Fragmento del texto
Era una siesta Tucumana típica de un verano esplendoroso.
El lugar era a la sombra de un sauce llorón que se levantaba medio enclenque a la orilla de un arroyo de vertiente que discurría displicente detrás del colmenar del Siambón.
El Siambón es un monasterio benedictino que está enclavado en Raco, en las afueras de la provincia en que nací. En su camposanto descansan los huesos de mi maestro y muchas veces visité ese lugar porque mi padre iba a menudo a fotografiar escenas escondidas en los muros o los alrededores del monasterio.
Mi lugar preferido era ese recodo detrás las colmenas de Juan Vicente.
No recuerdo que edad tenía, pero son esos años en que todo es seguro. El mundo cabe en lo que alcanza la vista y las preocupaciones no van más allá de la merienda.
Estaba en esas cavilaciones infantiles ocupado en saber a que hormiga se le caería la hoja que llevaba enhiesta y tambaleante (nunca acerté) cuando uno de los monjes se acercó caminando.
“¿Fresco?” preguntó, con una erre gutural.
“A la sombra” le contesté, el sol había puesto el termómetro como a cuarenta y la sensación térmica en cincuenta mil.

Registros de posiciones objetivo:
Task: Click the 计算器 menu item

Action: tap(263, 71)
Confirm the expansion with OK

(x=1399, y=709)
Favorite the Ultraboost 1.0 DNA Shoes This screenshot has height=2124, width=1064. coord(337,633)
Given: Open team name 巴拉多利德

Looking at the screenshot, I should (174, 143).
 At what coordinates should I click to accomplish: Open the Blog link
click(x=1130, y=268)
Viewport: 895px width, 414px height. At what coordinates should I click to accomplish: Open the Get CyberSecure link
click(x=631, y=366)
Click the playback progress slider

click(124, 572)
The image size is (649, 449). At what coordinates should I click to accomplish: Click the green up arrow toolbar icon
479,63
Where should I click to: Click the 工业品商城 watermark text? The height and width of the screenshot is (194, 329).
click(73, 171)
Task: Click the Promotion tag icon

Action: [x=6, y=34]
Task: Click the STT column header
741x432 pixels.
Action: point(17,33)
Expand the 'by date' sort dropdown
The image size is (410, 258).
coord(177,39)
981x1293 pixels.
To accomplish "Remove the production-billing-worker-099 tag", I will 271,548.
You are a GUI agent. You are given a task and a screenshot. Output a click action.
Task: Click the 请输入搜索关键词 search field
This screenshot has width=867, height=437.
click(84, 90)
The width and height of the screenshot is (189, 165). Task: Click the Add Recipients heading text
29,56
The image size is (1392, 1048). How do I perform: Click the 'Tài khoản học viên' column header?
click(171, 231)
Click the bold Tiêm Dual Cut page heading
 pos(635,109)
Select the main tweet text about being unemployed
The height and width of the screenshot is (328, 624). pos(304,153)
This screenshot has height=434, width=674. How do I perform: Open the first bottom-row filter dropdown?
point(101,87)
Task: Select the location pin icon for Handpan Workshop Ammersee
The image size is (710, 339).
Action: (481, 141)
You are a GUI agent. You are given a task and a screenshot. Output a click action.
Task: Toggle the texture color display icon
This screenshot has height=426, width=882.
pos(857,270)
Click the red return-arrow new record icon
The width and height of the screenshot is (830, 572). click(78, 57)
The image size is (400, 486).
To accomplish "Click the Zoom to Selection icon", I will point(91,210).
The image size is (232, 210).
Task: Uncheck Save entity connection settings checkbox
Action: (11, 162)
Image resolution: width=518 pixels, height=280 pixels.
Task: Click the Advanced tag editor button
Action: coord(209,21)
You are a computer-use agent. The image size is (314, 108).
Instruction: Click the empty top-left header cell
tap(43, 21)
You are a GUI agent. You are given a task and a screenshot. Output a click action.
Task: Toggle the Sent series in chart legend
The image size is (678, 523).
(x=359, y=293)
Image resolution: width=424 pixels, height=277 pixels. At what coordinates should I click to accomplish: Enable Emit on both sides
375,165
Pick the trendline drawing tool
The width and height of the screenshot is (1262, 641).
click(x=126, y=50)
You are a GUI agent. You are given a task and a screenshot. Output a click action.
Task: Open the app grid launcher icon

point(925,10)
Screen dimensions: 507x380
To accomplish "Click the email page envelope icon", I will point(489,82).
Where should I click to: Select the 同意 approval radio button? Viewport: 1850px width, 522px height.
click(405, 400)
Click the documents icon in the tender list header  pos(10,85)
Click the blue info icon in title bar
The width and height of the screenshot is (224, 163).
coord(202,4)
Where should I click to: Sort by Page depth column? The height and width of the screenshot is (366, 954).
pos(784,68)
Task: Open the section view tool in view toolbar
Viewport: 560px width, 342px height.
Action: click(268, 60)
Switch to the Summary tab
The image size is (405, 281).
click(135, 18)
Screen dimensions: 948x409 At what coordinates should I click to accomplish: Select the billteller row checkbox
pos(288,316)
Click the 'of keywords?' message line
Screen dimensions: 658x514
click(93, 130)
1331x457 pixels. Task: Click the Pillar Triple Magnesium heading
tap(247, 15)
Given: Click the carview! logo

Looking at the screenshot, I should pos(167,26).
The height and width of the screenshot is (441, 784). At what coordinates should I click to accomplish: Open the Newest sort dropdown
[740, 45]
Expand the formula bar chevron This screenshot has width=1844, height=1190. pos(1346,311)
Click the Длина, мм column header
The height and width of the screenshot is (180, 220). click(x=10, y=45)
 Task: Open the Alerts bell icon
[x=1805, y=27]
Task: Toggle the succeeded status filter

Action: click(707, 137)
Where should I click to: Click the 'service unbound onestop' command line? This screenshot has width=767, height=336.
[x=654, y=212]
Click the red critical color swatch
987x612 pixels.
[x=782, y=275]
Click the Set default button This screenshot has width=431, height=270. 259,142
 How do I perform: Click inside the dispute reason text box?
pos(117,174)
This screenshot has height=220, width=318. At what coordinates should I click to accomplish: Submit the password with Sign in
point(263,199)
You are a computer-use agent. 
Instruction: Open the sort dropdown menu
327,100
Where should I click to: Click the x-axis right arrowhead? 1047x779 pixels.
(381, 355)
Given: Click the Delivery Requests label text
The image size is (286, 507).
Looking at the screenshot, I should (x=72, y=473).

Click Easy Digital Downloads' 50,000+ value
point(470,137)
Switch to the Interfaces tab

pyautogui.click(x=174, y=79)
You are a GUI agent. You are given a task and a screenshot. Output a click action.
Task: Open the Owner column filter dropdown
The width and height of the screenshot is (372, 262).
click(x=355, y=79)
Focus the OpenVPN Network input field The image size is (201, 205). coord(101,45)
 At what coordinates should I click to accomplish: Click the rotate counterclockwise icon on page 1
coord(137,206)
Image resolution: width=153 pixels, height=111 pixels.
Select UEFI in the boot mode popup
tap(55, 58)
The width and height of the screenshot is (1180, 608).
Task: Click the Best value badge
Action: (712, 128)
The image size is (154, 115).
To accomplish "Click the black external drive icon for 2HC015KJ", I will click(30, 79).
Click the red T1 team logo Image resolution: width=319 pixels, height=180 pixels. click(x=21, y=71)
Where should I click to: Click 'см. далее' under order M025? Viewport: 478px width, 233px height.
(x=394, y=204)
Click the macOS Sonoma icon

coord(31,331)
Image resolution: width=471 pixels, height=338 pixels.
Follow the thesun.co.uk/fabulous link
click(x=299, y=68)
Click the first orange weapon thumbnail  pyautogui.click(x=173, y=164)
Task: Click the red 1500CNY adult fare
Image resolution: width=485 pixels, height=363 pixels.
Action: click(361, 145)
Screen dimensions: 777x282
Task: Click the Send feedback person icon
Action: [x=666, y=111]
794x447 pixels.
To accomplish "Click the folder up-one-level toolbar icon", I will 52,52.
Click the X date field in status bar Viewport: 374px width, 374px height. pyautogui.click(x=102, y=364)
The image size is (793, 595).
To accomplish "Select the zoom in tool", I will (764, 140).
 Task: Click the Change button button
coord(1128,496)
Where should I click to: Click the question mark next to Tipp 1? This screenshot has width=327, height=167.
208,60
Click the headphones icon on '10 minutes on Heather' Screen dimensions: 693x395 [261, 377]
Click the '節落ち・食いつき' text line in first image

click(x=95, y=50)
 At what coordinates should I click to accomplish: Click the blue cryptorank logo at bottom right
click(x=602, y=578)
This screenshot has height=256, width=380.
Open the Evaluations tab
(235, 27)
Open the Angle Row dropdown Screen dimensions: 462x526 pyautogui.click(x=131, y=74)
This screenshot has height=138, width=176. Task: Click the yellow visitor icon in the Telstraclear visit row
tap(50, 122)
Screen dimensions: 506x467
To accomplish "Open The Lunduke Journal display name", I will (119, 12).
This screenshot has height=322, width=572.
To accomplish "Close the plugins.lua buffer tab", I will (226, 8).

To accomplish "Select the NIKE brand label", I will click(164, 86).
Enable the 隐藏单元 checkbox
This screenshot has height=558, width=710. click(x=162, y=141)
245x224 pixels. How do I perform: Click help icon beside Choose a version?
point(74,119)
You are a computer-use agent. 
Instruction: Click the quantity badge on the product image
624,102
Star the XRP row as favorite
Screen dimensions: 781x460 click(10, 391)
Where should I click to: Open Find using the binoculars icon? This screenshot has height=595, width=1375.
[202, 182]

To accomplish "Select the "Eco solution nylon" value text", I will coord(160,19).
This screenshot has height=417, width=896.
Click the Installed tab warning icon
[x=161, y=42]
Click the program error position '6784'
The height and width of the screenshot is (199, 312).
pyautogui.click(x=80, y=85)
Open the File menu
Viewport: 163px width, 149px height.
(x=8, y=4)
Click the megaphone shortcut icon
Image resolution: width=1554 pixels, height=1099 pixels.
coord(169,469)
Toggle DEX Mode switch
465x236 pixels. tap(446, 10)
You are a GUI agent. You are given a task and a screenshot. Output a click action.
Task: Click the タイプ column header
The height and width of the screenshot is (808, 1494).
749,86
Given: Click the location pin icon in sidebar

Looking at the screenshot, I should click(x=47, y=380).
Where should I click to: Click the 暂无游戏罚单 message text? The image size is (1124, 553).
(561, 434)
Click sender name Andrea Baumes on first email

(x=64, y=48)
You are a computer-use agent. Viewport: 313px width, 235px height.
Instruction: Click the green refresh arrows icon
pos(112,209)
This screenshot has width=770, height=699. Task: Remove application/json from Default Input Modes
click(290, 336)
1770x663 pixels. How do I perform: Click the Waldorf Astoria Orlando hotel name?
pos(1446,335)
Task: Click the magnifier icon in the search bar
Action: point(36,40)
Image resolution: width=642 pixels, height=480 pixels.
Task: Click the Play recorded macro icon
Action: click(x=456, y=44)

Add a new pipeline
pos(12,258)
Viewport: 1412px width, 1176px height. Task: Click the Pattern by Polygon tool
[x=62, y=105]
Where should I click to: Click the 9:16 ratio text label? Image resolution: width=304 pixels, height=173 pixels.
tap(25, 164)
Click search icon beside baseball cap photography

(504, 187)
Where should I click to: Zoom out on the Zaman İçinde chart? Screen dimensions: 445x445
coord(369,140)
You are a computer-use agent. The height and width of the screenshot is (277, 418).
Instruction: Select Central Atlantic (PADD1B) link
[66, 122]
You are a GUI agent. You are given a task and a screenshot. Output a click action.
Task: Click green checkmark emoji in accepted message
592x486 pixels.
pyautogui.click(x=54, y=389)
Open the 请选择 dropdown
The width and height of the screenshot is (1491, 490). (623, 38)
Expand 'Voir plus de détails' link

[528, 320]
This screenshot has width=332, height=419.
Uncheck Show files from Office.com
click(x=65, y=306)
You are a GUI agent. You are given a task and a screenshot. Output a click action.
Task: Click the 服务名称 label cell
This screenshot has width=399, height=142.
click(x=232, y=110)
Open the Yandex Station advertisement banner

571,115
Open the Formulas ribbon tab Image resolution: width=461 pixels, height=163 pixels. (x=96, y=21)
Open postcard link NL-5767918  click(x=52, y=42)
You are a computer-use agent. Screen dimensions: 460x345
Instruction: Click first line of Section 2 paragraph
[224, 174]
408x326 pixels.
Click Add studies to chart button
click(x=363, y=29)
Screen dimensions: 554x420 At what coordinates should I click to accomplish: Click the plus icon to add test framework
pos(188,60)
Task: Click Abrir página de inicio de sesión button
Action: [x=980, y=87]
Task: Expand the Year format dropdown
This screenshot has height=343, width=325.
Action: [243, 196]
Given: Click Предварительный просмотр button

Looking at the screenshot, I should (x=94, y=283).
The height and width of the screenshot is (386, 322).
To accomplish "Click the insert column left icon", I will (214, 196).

Ejercicio propuesto 1
Copia literalmente el pasaje del relato sobre el Siambón que comienza en las palabras que contienen "Era una siesta" y termina después de "colmenar del Siambón.".
Ejercicio propuesto 2
Retoma el relato de la siesta junto al monasterio del Siambón y continúalo a partir de su última oración.

Resultado esperado 1
Era una siesta Tucumana típica de un verano esplendoroso.
El lugar era a la sombra de un sauce llorón que se levantaba medio enclenque a la orilla de un arroyo de vertiente que discurría displicente detrás del colmenar del Siambón.

Resultado esperado 2
Se sentó, se sacó el morral, se descalzó y metió los pies en el agua del arroyo y su rostro se relajó en una franca sonrisa. Hay placeres indescriptibles, sólo un caminante en la siesta tucumana sabe lo que es sentir el frescor del agua naciente en los pies. Es un instante que uno desearía que fuera eterno.
Comenzamos a charlar, o más bien él charlaba y yo escuchaba. Del morral entreabierto asomaba una cajita, que yo supuse era para las hostias, y ni lerdo ni perezoso le pregunté si ahí llevaba las cosas para la celebración de la misa.
“Efectivamente” me dijo porque la misa se celebra toda la vida y esa cajita llevaba la colección de los momentos más importantes de su vida.
La colección de sus fracasos.
Sacó la cajita y comenzó a desplegar uno a uno su contenido:
Esta es la última hoja del jardín del Edén.
Esta bolsita contiene ceniza del sacrificio de Abel.
Esta otra, la coleccioné cuarenta años, tiene arena de cada duna en la que creímos ver la tierra prometida.
Aquí tienes el talento escondido.
Este fragmento de piedra es del despeñadero al que quisieron tirarme después del primer sermón.
Una bellota del hijo perdido
Una moneda de plata de Judas
Una espina con la que me coronaron
Una hebra del manto que se sortearon
Una lágrima de Pedro.
Volvió a guardarlos uno a uno, con gran delicadeza.
Cada fracaso contiene la dignidad del intento.
Cada cicatriz encierra la suerte del sobreviviente.
Cada arruga es un trazo indeleble de la experiencia.
Eso me dijo el desconocido y yo lo aprendí apenas entrado en la adolescencia.
Se calzó, se colocó el morral, se levantó y me dijo: alguna vez volveremos a encontrarnos y te pediré que me muestres tu colección de fracasos.
Luego me dio la espalda y continúo su camino.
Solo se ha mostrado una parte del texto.